A materials acceleration platform combining combinatorial small-molecule libraries, automated high-throughput screening, and flow-based flash nanoprecipitation enables rapid discovery and scalable production of molecular donor–acceptor nanojunction photocatalysts. The optimized MTPA-CA:CNP147 nanojunction achieves state-of-the-art sacrificial hydrogen evolution (330.3 mmol h−1 g−1) with an EQE of 80.3% at 350 nm and can be produced at ≥1 litre scale with preserved morphology and performance. Photophysical evidence supports efficient charge separation in one-dimensional nanofibre architectures. Computational structure–activity correlations identify moderate donor–acceptor binding energy and electronic coupling as key factors, offering a design rule for future organic heterojunction photocatalysts. The generalizable strategy of coupling small-scale screening to flow synthesis may accelerate discovery in other photoredox and optoelectronic applications.

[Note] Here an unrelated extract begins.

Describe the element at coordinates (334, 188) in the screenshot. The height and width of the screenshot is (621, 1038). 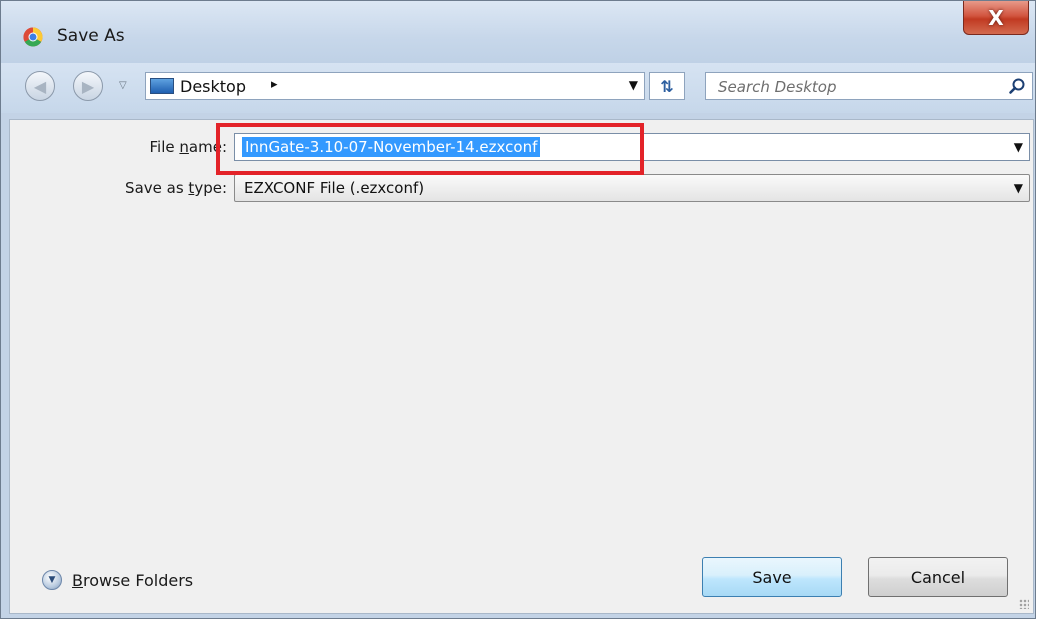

- Calculated descriptors (binding energy Eb, couplings VLL and VHL) do not include morphological, microstructural, or surface hydrophilicity effects, which can strongly impact activity and help explain inactive pairs with similar Eb/VLL/VHL values to active ones. - Optimized donor–acceptor interface geometries from calculations may not be fully realized in the actual nanojunctions. - Energy-level overpotentials alone cannot rationalize activity trends; multiple factors (morphology, crystallinity, interfacial structure) are critical. - The molecular building block syntheses were not automated and remain time-consuming relative to screening and scale-up steps. - Initial small-scale UNP and larger-scale FNP involve different mixing mechanisms; although transferability was demonstrated here, such differences can limit generalizability across systems. - Reported performances are under sacrificial conditions (ascorbic acid, Pt co-catalyst), not overall water splitting.